5x - 5x + 6y = 18 + 5x

6y = 18 + 5x

6y/6 = 18 + 5x/6

y = 3 + 5x

This has 2 variables, do I need to solve for x or will y=3+5x work out? - Jun 12th 2008, 06:43 PMMathnasium
When the problem says "solve for y," the intent is simply to get y by itself.

You're on the right track, but:

5x + 6y = 18

5x - 5x + 6y = 18 - 5x (here, you added 5x to the right hand side)

6y = 18 - 5x

6y/6 = (18-5x)/6

y = 3 - 5x/6 (When you divide by 6, you have to divide EACH TERM by 6 - this means you need to do 18/6 AND 5x/6)

So, you were on the right track, just a couple small things. - Jun 12th 2008, 07:07 PMmdudley
Thank you, a simple + or - can break me I now know this.

So when I plug in everything should it look like this?

5x + 6y = 18 solve for y

5x - 5x + 6y = 18 - 5x

6y = 18 - 5x

6y/6 = 18 + 5x/6

y = 3 - 5x/6

5x + 6(3 - 5x/6) = 18

5x + 18 - 30x/36 = 18

5x + 18 - 18 - 30x/36 = 18 -18

5x - 30x/6 = 0

30x/6 - 30x/6 = 0

x = 0

5(0) + 6y = 18

0 + 6y = 18

6y = 18

6y/6 = 18/6

y = 3

(0,3)

I will be so happy if I'm on the right trail. - Jun 12th 2008, 07:43 PMMathnasium
Not quite.
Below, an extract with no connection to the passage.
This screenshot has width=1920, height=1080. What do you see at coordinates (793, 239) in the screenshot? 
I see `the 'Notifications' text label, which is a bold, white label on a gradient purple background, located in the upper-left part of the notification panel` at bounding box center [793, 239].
When you plug it back in, you get:

5x + 6(3 - 5x/6) = 18

5x + 18 - 5x = 18 (Note that [tex]6 \times \frac{5x}{6} = \frac{30x}{6} = 5x[\math].

18 = 18.

This means you've done it right - if you ended up with something like 12 = 18, you'd know you made a mistake.

The problem is NOT asking you to find numbers for x and y. The only thing you have to do when it says "solve for y" is to get y by itself and everything else on the other side. Your final answer is:

$\displaystyle y = 3 - \frac{5x}{6}$.

That's it!

Note that this does describe a relationship between x and y, and (0,3) does satisfy this relationship. However, note that there are an infinite number of combinations of x and y that work. If you put in, say, 6 for x, you get:

$\displaystyle y = 3 - \frac{30}{6} = 3 - 5 = -2$

so you get the point (6, -2).

If you were to graph ALL the points (there are an infinite number of them) that satisfy your equation, you'd get a straight line.